■ STATED GOAL ■
Collect every line of the data below that contains the word "dimensions", matching case exactly.
--- Start of DATA SHOWN ---
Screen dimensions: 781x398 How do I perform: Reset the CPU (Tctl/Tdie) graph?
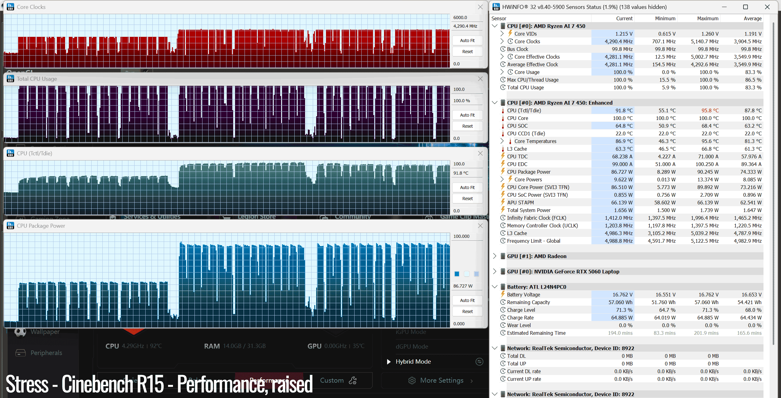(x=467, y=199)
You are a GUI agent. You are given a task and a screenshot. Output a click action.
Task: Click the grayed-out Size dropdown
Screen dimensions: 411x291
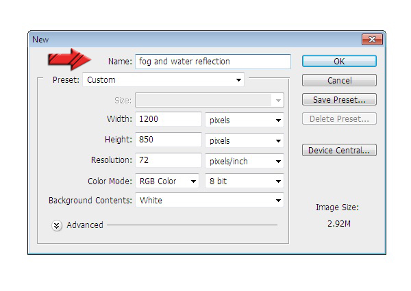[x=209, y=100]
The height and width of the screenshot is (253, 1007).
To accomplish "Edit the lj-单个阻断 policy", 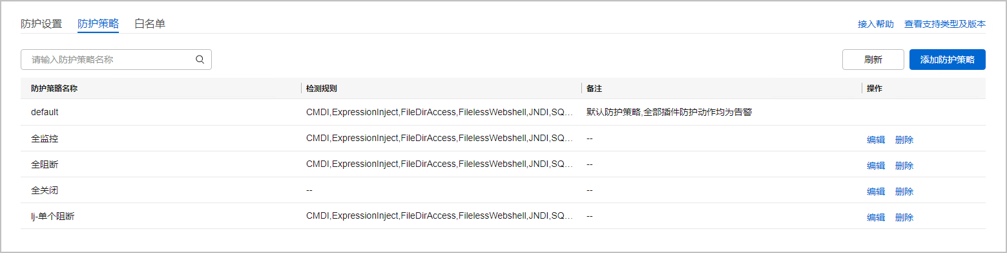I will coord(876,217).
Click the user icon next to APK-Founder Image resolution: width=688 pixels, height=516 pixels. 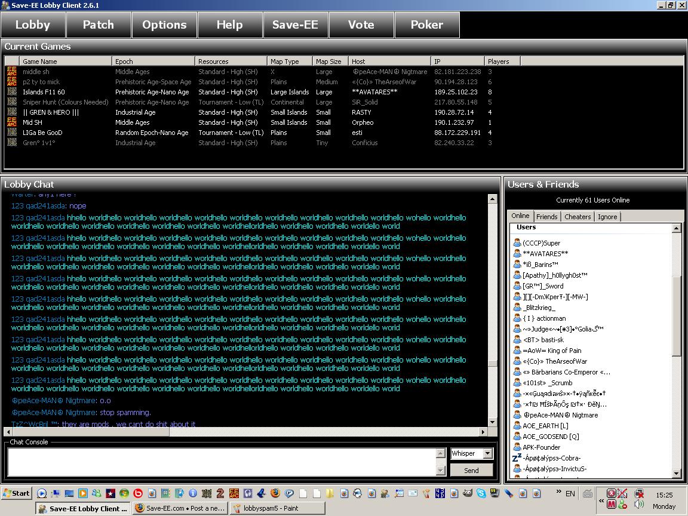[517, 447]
--- End of DATA SHOWN ---
■ THE SOLUTION ■
Screen dimensions: 781x398 How do I perform: Reset the CPU (Tctl/Tdie) graph?
Screen dimensions: 411x291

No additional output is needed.